## ABOUT THIS TASK
All of the entries must be output exactly as they are.

## SOURCE RECORDS
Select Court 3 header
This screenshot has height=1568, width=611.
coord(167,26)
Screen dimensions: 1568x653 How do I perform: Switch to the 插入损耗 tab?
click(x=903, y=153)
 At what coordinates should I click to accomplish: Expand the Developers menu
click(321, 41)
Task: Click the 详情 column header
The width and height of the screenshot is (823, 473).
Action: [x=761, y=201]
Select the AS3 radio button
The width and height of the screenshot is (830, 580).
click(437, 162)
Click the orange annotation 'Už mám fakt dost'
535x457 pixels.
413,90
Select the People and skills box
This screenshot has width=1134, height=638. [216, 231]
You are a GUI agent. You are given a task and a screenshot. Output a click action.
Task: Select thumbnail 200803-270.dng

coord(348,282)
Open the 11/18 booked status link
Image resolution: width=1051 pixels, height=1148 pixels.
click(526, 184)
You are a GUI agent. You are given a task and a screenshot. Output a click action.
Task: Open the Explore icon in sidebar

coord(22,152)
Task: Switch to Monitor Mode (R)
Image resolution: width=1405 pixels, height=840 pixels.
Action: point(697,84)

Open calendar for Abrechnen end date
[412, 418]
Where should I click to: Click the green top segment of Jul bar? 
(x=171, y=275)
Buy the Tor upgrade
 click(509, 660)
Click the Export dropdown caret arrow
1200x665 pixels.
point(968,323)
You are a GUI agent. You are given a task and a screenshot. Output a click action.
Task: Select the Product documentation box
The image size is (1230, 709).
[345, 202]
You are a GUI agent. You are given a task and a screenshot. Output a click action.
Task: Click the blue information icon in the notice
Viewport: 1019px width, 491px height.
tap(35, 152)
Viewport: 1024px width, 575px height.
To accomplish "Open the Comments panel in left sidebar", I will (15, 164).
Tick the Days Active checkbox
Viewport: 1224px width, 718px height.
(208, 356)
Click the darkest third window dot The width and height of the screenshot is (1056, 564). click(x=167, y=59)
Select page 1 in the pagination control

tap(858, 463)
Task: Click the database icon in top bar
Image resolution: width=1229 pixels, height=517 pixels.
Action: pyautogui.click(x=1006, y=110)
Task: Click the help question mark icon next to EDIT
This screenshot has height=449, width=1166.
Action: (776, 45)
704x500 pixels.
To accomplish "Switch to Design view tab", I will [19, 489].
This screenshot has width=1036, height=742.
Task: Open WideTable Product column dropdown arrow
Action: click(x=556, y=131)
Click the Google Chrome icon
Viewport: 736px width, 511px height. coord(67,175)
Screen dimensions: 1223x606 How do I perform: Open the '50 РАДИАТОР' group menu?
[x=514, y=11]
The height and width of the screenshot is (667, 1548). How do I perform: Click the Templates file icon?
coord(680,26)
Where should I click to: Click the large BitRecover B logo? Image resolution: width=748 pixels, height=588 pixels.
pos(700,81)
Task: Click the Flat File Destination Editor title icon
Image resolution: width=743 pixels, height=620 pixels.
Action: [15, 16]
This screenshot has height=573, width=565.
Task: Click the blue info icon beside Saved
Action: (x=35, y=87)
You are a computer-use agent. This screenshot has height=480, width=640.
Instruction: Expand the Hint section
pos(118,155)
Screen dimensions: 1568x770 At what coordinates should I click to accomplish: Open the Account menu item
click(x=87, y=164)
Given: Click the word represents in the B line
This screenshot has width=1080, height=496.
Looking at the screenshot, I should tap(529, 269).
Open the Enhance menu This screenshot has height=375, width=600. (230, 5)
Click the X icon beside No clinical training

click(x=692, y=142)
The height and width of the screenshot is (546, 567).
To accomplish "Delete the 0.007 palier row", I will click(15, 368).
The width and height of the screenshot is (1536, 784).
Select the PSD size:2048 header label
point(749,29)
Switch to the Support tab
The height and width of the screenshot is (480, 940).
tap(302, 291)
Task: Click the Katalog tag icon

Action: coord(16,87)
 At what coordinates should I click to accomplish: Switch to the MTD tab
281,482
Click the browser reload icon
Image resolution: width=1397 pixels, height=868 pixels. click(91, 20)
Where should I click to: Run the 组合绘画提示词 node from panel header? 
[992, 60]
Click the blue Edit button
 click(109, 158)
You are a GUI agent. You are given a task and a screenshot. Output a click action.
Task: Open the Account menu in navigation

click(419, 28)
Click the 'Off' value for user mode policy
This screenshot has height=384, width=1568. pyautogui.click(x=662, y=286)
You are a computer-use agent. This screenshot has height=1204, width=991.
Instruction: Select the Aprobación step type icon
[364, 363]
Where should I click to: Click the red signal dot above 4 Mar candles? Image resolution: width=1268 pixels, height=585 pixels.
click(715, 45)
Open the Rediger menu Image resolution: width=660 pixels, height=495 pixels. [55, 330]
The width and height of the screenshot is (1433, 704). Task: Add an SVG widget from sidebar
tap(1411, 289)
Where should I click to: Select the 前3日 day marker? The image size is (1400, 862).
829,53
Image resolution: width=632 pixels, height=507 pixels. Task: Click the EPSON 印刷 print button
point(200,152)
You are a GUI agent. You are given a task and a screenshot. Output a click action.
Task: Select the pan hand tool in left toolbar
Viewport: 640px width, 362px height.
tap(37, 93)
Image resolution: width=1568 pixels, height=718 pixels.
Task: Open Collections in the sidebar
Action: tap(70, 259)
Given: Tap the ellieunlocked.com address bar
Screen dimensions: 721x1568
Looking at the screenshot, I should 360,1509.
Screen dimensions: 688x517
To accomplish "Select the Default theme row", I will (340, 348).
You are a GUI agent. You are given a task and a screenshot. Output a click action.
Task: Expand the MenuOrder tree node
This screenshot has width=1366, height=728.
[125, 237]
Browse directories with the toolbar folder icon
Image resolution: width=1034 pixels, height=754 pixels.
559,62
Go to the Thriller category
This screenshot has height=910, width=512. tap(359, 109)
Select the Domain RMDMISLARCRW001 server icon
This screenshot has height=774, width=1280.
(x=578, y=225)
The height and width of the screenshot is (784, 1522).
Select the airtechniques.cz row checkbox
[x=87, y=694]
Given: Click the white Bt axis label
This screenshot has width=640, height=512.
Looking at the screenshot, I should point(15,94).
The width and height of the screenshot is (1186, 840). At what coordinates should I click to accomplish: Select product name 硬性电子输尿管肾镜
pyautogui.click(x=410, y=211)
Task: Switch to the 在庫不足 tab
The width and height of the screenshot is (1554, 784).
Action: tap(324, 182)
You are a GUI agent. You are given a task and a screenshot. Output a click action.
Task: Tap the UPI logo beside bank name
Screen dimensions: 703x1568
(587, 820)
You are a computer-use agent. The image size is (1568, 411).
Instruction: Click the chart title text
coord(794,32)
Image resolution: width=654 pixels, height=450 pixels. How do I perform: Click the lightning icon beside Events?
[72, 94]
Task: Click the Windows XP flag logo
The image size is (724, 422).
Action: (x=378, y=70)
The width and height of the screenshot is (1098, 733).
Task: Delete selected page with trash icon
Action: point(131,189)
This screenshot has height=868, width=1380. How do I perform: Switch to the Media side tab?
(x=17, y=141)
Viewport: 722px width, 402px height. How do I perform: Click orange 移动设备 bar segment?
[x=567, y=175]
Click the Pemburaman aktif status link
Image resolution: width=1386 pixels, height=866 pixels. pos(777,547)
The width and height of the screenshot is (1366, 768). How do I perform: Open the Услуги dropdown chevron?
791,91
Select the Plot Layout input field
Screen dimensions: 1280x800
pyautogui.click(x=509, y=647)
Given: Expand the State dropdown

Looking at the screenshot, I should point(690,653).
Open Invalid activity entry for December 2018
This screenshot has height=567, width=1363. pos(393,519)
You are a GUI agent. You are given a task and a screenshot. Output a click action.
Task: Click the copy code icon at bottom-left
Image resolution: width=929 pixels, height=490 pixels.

## ANSWER
Select Court 3 header
This screenshot has height=1568, width=611.
coord(167,26)
Screen dimensions: 1568x653 How do I perform: Switch to the 插入损耗 tab?
click(x=903, y=153)
 At what coordinates should I click to accomplish: Expand the Developers menu
click(321, 41)
Task: Click the 详情 column header
The width and height of the screenshot is (823, 473).
Action: [x=761, y=201]
Select the AS3 radio button
The width and height of the screenshot is (830, 580).
click(437, 162)
Click the orange annotation 'Už mám fakt dost'
535x457 pixels.
413,90
Select the People and skills box
This screenshot has width=1134, height=638. [216, 231]
You are a GUI agent. You are given a task and a screenshot. Output a click action.
Task: Select thumbnail 200803-270.dng

coord(348,282)
Open the 11/18 booked status link
Image resolution: width=1051 pixels, height=1148 pixels.
click(526, 184)
You are a GUI agent. You are given a task and a screenshot. Output a click action.
Task: Open the Explore icon in sidebar

coord(22,152)
Task: Switch to Monitor Mode (R)
Image resolution: width=1405 pixels, height=840 pixels.
Action: point(697,84)

Open calendar for Abrechnen end date
[412, 418]
Where should I click to: Click the green top segment of Jul bar? 
(x=171, y=275)
Buy the Tor upgrade
 click(509, 660)
Click the Export dropdown caret arrow
1200x665 pixels.
point(968,323)
You are a GUI agent. You are given a task and a screenshot. Output a click action.
Task: Select the Product documentation box
The image size is (1230, 709).
[345, 202]
You are a GUI agent. You are given a task and a screenshot. Output a click action.
Task: Click the blue information icon in the notice
Viewport: 1019px width, 491px height.
tap(35, 152)
Viewport: 1024px width, 575px height.
To accomplish "Open the Comments panel in left sidebar", I will (15, 164).
Tick the Days Active checkbox
Viewport: 1224px width, 718px height.
(208, 356)
Click the darkest third window dot The width and height of the screenshot is (1056, 564). click(x=167, y=59)
Select page 1 in the pagination control

tap(858, 463)
Task: Click the database icon in top bar
Image resolution: width=1229 pixels, height=517 pixels.
Action: pyautogui.click(x=1006, y=110)
Task: Click the help question mark icon next to EDIT
This screenshot has height=449, width=1166.
Action: (776, 45)
704x500 pixels.
To accomplish "Switch to Design view tab", I will [19, 489].
This screenshot has width=1036, height=742.
Task: Open WideTable Product column dropdown arrow
Action: click(x=556, y=131)
Click the Google Chrome icon
Viewport: 736px width, 511px height. coord(67,175)
Screen dimensions: 1223x606 How do I perform: Open the '50 РАДИАТОР' group menu?
[x=514, y=11]
The height and width of the screenshot is (667, 1548). How do I perform: Click the Templates file icon?
coord(680,26)
Where should I click to: Click the large BitRecover B logo? Image resolution: width=748 pixels, height=588 pixels.
pos(700,81)
Task: Click the Flat File Destination Editor title icon
Image resolution: width=743 pixels, height=620 pixels.
Action: [15, 16]
This screenshot has height=573, width=565.
Task: Click the blue info icon beside Saved
Action: (x=35, y=87)
You are a computer-use agent. This screenshot has height=480, width=640.
Instruction: Expand the Hint section
pos(118,155)
Screen dimensions: 1568x770 At what coordinates should I click to accomplish: Open the Account menu item
click(x=87, y=164)
Given: Click the word represents in the B line
This screenshot has width=1080, height=496.
Looking at the screenshot, I should tap(529, 269).
Open the Enhance menu This screenshot has height=375, width=600. (230, 5)
Click the X icon beside No clinical training

click(x=692, y=142)
The height and width of the screenshot is (546, 567).
To accomplish "Delete the 0.007 palier row", I will click(15, 368).
The width and height of the screenshot is (1536, 784).
Select the PSD size:2048 header label
point(749,29)
Switch to the Support tab
The height and width of the screenshot is (480, 940).
tap(302, 291)
Task: Click the Katalog tag icon

Action: coord(16,87)
 At what coordinates should I click to accomplish: Switch to the MTD tab
281,482
Click the browser reload icon
Image resolution: width=1397 pixels, height=868 pixels. click(91, 20)
Where should I click to: Run the 组合绘画提示词 node from panel header? 
[992, 60]
Click the blue Edit button
 click(109, 158)
You are a GUI agent. You are given a task and a screenshot. Output a click action.
Task: Open the Account menu in navigation

click(419, 28)
Click the 'Off' value for user mode policy
This screenshot has height=384, width=1568. pyautogui.click(x=662, y=286)
You are a computer-use agent. This screenshot has height=1204, width=991.
Instruction: Select the Aprobación step type icon
[364, 363]
Where should I click to: Click the red signal dot above 4 Mar candles? Image resolution: width=1268 pixels, height=585 pixels.
click(715, 45)
Open the Rediger menu Image resolution: width=660 pixels, height=495 pixels. [55, 330]
The width and height of the screenshot is (1433, 704). Task: Add an SVG widget from sidebar
tap(1411, 289)
Where should I click to: Select the 前3日 day marker? The image size is (1400, 862).
829,53
Image resolution: width=632 pixels, height=507 pixels. Task: Click the EPSON 印刷 print button
point(200,152)
You are a GUI agent. You are given a task and a screenshot. Output a click action.
Task: Select the pan hand tool in left toolbar
Viewport: 640px width, 362px height.
tap(37, 93)
Image resolution: width=1568 pixels, height=718 pixels.
Task: Open Collections in the sidebar
Action: tap(70, 259)
Given: Tap the ellieunlocked.com address bar
Screen dimensions: 721x1568
Looking at the screenshot, I should 360,1509.
Screen dimensions: 688x517
To accomplish "Select the Default theme row", I will (340, 348).
You are a GUI agent. You are given a task and a screenshot. Output a click action.
Task: Expand the MenuOrder tree node
This screenshot has width=1366, height=728.
[125, 237]
Browse directories with the toolbar folder icon
Image resolution: width=1034 pixels, height=754 pixels.
559,62
Go to the Thriller category
This screenshot has height=910, width=512. tap(359, 109)
Select the Domain RMDMISLARCRW001 server icon
This screenshot has height=774, width=1280.
(x=578, y=225)
The height and width of the screenshot is (784, 1522).
Select the airtechniques.cz row checkbox
[x=87, y=694]
Given: Click the white Bt axis label
This screenshot has width=640, height=512.
Looking at the screenshot, I should point(15,94).
The width and height of the screenshot is (1186, 840). At what coordinates should I click to accomplish: Select product name 硬性电子输尿管肾镜
pyautogui.click(x=410, y=211)
Task: Switch to the 在庫不足 tab
The width and height of the screenshot is (1554, 784).
Action: tap(324, 182)
You are a GUI agent. You are given a task and a screenshot. Output a click action.
Task: Tap the UPI logo beside bank name
Screen dimensions: 703x1568
(587, 820)
You are a computer-use agent. The image size is (1568, 411).
Instruction: Click the chart title text
coord(794,32)
Image resolution: width=654 pixels, height=450 pixels. How do I perform: Click the lightning icon beside Events?
[72, 94]
Task: Click the Windows XP flag logo
The image size is (724, 422).
Action: (x=378, y=70)
The width and height of the screenshot is (1098, 733).
Task: Delete selected page with trash icon
Action: point(131,189)
This screenshot has height=868, width=1380. How do I perform: Switch to the Media side tab?
(x=17, y=141)
Viewport: 722px width, 402px height. How do I perform: Click orange 移动设备 bar segment?
[x=567, y=175]
Click the Pemburaman aktif status link
Image resolution: width=1386 pixels, height=866 pixels. pos(777,547)
The width and height of the screenshot is (1366, 768). How do I perform: Open the Услуги dropdown chevron?
791,91
Select the Plot Layout input field
Screen dimensions: 1280x800
pyautogui.click(x=509, y=647)
Given: Expand the State dropdown

Looking at the screenshot, I should point(690,653).
Open Invalid activity entry for December 2018
This screenshot has height=567, width=1363. pos(393,519)
You are a GUI agent. You are given a task and a screenshot. Output a click action.
Task: Click the copy code icon at bottom-left
Image resolution: width=929 pixels, height=490 pixels.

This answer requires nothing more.